- WHAT YOU NEED TO DO:
**1)** Based on the text about the film The Galloping Major, decide whether each statement agrees with it: (a) the film was made at Ealing Studios; (b) the syndicate in the plot is formed by people in a London suburb; (c) the film lost money at the box office. Answer yes or no for each, quoting the words of the text that settle it.
**2)** In one to three sentences, explain why the people in the plot of The Galloping Major form a syndicate, according to the text on the film.
**3)** Write a continuation of the text on the film The Galloping Major, starting after its final sentence.

- PAGE EXTRACT:
** Start **
The Galloping Major is a 1951 British comedy sports film, starring Basil Radford, Jimmy Hanley and Janette Scott. It also featured Sid James, Charles Hawtrey and Joyce Grenfell in supporting roles. It was directed by Henry Cornelius and made at the Riverside Studios in Hammersmith. The film's sets were designed by Norman Arnold.

The title is taken from the song "The Galloping Major", and the plot was centred on gambling at the horse racing track. People in a London suburb form a syndicate to buy a race horse to run in the Grand National.

Production
The film was made as an independent production, backed by the Woolf Brothers. It proved profitable at the box office, but producer Monja Danischewsky quit independent production afterwards to return to work at Ealing Studios. It has been noted as being similar in style to the Ealing comedies of the same era.
** End **
- DATASET ROWS:
** Start **
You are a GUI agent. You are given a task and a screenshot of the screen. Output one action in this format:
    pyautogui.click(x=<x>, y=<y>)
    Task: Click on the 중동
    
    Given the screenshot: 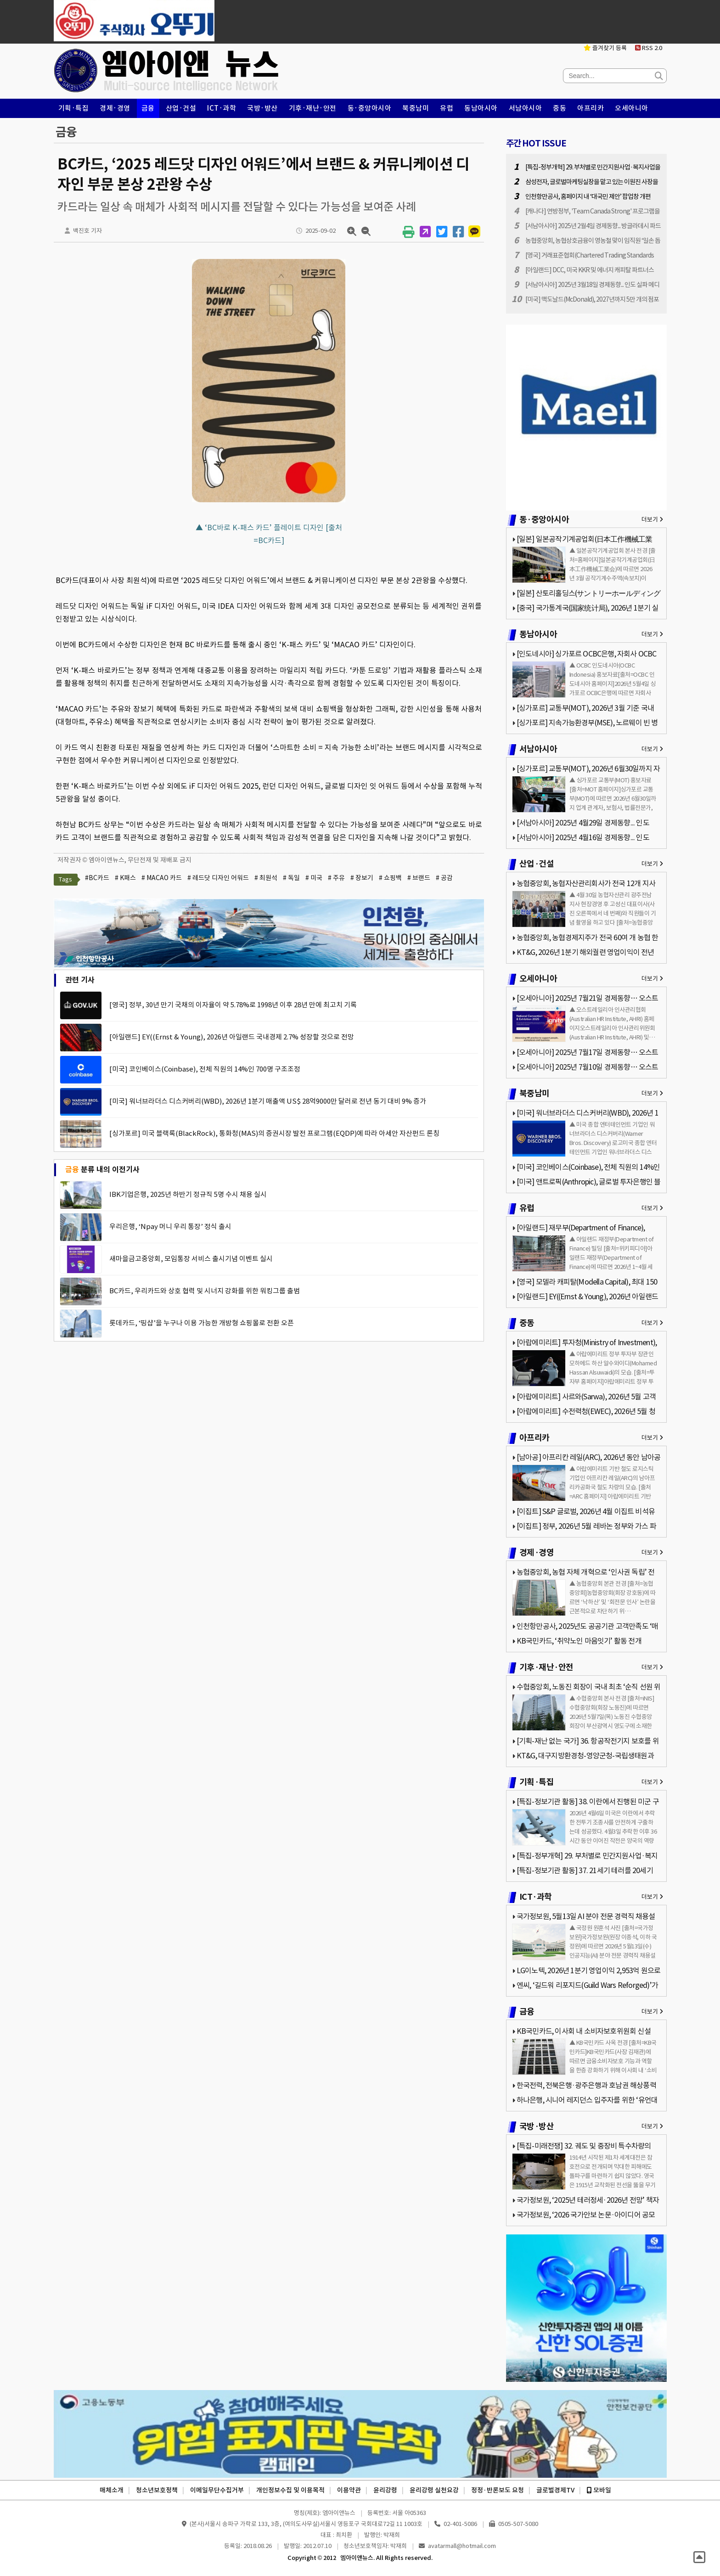 What is the action you would take?
    pyautogui.click(x=559, y=108)
    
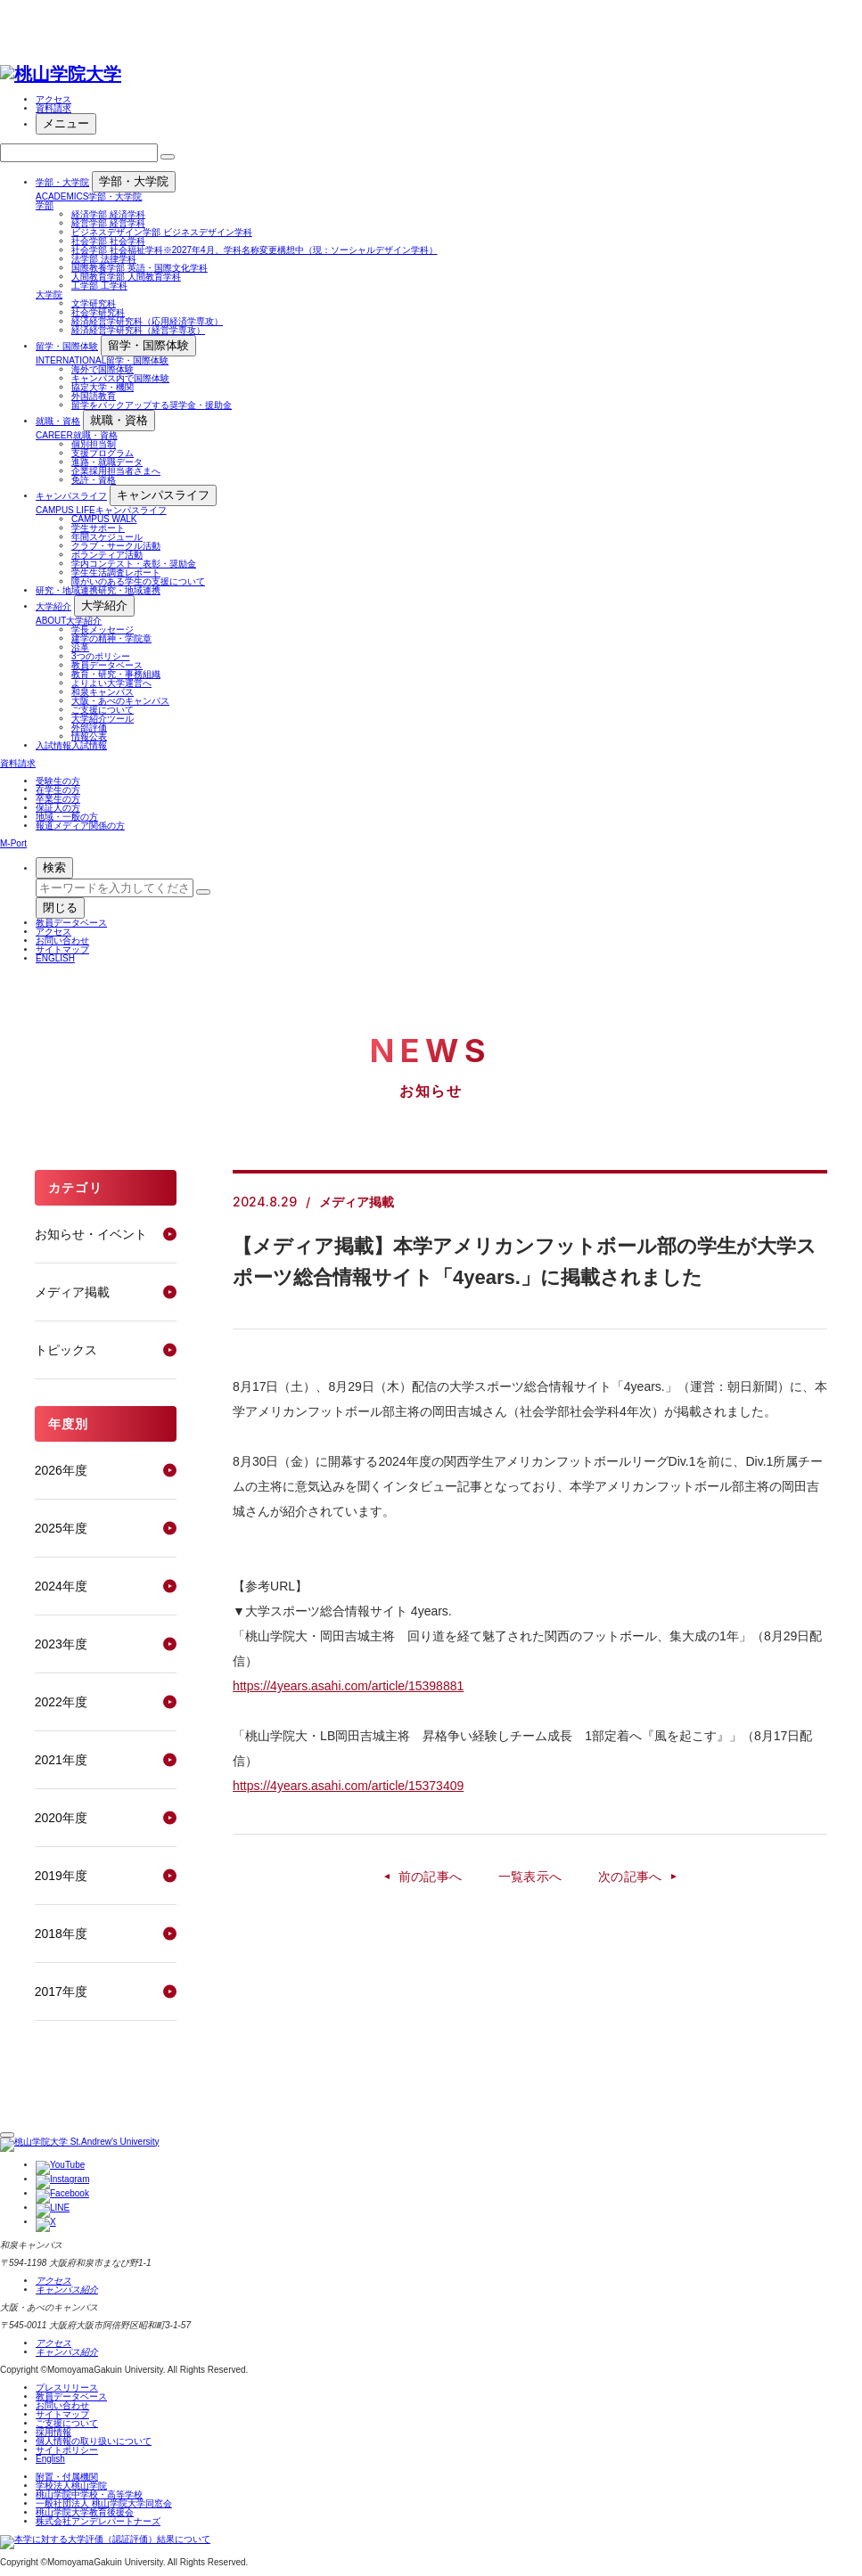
** End **
- FINAL RESULTS:
**1)**
(a) No: "made at the Riverside Studios in Hammersmith."
(b) Yes: "People in a London suburb form a syndicate to buy a race horse to run in the Grand National."
(c) No: "It proved profitable at the box office."

**2)** The people in a London suburb form a syndicate to buy a race horse. They intend to run that horse in the Grand National.

**3)**
It features appearances by several figures well known at the time, including the jockey Charlie Smirke and the radio commentators Raymond Glendenning and Bruce Belfrage.

Main cast
 Basil Radford as Major Arthur Hill
 Jimmy Hanley as Bill Collins
 Janette Scott as Susan Hill
 A. E. Matthews as Sir Robert Medleigh
 Rene Ray as Pam Riley
 Hugh Griffith as Harold Temple
 Joyce Grenfell as Maggie
 Charles Victor as Sam Fisher
 Sydney Tafler as Mr. Leon
 Charles Lamb as Ernie Smart, Horse Owner
 Charles Hawtrey as Lew Rimmel
 Alfie Bass as Newspaper seller
 Sid James as Bottomley
 Kenneth More as Rosedale Film Studio Director
 Stuart Latham as Rosedale Film Studio Assistant  
 Leslie Phillips as Reporter
 Michael Ward as Racegoer
 Edie Martin as Lady at Meeting  
 Sam Kydd as Newspaper Vendor
 Thora Hird as Tea Stall woman
 Ellen Pollock as Horsey Lady
 Duncan Lamont as Trainer
 Harold Goodwin (English actor) as Street Stall Owner (uncredited)
 Michael Ward (actor) as man with Binoculars at Racetrack (uncredited)
 Arthur Mullard as Rosedale Film Studio Employee (uncredited)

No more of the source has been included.